Landwirt wegen Tierquälerei verurteilt
Katastrophale Bedingungen im Kuhstall

Der Prozess gegen einen Dülmener Milchvieh- und Bullenhalter vor dem Dülmener Amtsgericht zog sich vier Stunden lang hin: Schwere hygienische Mängel, ein fataler Investitionsstau und jede Menge Tiere in einem gesundheitlich desolaten Zustand, hatten das Kreisveterinäramt auf dem Bauernhof festgestellt.

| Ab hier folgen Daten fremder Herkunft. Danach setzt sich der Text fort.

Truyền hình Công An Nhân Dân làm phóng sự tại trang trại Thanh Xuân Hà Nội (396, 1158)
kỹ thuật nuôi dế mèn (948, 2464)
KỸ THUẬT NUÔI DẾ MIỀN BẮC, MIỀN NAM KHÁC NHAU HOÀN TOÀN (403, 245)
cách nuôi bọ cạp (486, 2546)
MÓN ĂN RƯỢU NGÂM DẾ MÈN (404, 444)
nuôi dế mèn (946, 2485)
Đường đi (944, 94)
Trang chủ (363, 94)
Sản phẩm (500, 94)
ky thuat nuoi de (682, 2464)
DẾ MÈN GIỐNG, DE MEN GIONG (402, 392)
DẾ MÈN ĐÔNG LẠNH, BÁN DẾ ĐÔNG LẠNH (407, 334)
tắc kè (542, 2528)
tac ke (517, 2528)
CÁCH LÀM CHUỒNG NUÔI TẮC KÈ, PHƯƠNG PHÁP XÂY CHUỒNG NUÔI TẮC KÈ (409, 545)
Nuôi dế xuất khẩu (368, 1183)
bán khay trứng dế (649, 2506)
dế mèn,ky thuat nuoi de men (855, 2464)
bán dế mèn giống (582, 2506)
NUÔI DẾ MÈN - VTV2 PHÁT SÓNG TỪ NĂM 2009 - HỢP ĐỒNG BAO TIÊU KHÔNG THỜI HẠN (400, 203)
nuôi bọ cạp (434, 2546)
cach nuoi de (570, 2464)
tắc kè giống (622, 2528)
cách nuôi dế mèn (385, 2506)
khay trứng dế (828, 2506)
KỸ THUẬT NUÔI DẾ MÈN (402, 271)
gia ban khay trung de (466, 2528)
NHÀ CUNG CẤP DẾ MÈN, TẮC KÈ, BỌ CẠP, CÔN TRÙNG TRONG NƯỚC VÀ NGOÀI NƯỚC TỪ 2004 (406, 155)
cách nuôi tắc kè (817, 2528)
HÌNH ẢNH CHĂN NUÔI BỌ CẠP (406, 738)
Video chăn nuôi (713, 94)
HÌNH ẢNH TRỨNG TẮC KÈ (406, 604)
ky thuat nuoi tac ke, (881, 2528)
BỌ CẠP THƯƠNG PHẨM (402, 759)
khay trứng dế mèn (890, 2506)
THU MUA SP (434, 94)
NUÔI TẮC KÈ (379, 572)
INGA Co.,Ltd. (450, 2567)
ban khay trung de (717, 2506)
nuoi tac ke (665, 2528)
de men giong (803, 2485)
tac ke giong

Mittwoch, 12.02.2020, 19:00 Uhr aktualisiert: 13.02.2020, 13:39 Uhr
Ein Dülmener Rinderhalter musste sich vor dem Amtsgericht verantworten.
Ein Dülmener Rinderhalter musste sich vor dem Amtsgericht verantworten. Foto: dpa (Symbolbild)

Doch der Vorsitzende Richter, Dr. Marc Büning, stellte sofort klar: „In diesem Strafprozess geht es nicht um die allgemeinen Bedingungen auf dem Hof. Es geht ausschließlich um die angeklagten Fälle.“

Tierarzt meldete den Fall

Aufmerksam auf die Missstände wurde das Veterinäramt nicht etwa durch Tierschutz-Aktivisten. Einem Tierarzt, der zufällig in der Gegend spazieren ging, waren 2018 mehrere lahme Rinder auf der Wiese aufgefallen. Er meldete das dem Kreisveterinäramt.

Zustände im Video festgehalten

Seit August 2018 steht der Betrieb unter Beobachtung. Die Tierärztin Dr. Kati Dieks hatte den Hof im Auftrag des Kreises mehrfach besucht. Und sogar ein Video von den aus ihrer Sicht katastrophalen Zuständen gedreht.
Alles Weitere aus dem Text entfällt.